Today, as the tour arrives outside the District Court to stand across from the El Jay building – a family business that held the licence to manufacture Dior couture in New Zealand – Doris spots a smart black Stetson abandoned on the pavement. She can’t help but pick it up. A quick glance at the label confirms it as the genuine article. “Who wouldn’t notice that you’d lost a hat like that?” she asks despondently as she places it back on the footpath.
For many, the former El Jay premises in Kingston Street is the highlight of the walk.
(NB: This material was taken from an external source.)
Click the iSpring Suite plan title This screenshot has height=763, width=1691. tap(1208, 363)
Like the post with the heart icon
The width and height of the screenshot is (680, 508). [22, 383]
Set up in 1938 by Louis Jacob Fisher (hence the name El Jay) and then run by his brother Gus, it was the jewel of elegant, high-quality fashion for 50 years.
The somewhat dilapidated building was closed up in the ’80s but remains in Fisher family ownership. Beyond the flaking soft-grey paintwork of the window joinery, if you stand on tiptoes you can see into the salon where there are still gilded mirrors, crystalline door handles, boxes of time-worn fabrics, and a large white porcelain dog that awaits the showing of the latest Parisian collection.
Doris brings each one of these locations alive with well-researched history (she has a degree in anthropology) and anecdotes that make the experience personal. The tour is a natural extension of the Fashion Museum, a charitable trust that she set up to tell just such stories.
“As it turns out, it became something of a feminist project because they are often women’s stories,” she says. The museum, a pop-up, has no permanent location and the trust owns no garments, which is why they are drawn from personal collections and how Doris has such a repertoire of tales to tell.
Through the walks, which have been operating since March 2017, she hopes to create more awareness of the city’s forgotten history and open up a perspective that takes in the alleyways and buildings where once the fashionable flocked and workers machined and hand-stitched garments that lasted longer than just one season.
“I hate fast fashion because it deprives people of the opportunity to have long-standing relationships with their clothes,” she declares.
1 Fashion historian Doris de Pont leads a group to the humble Asian eatery in Victoria Street West that in 1970 was
Hullabaloo, a store at the epicentre of a fashionforward generation.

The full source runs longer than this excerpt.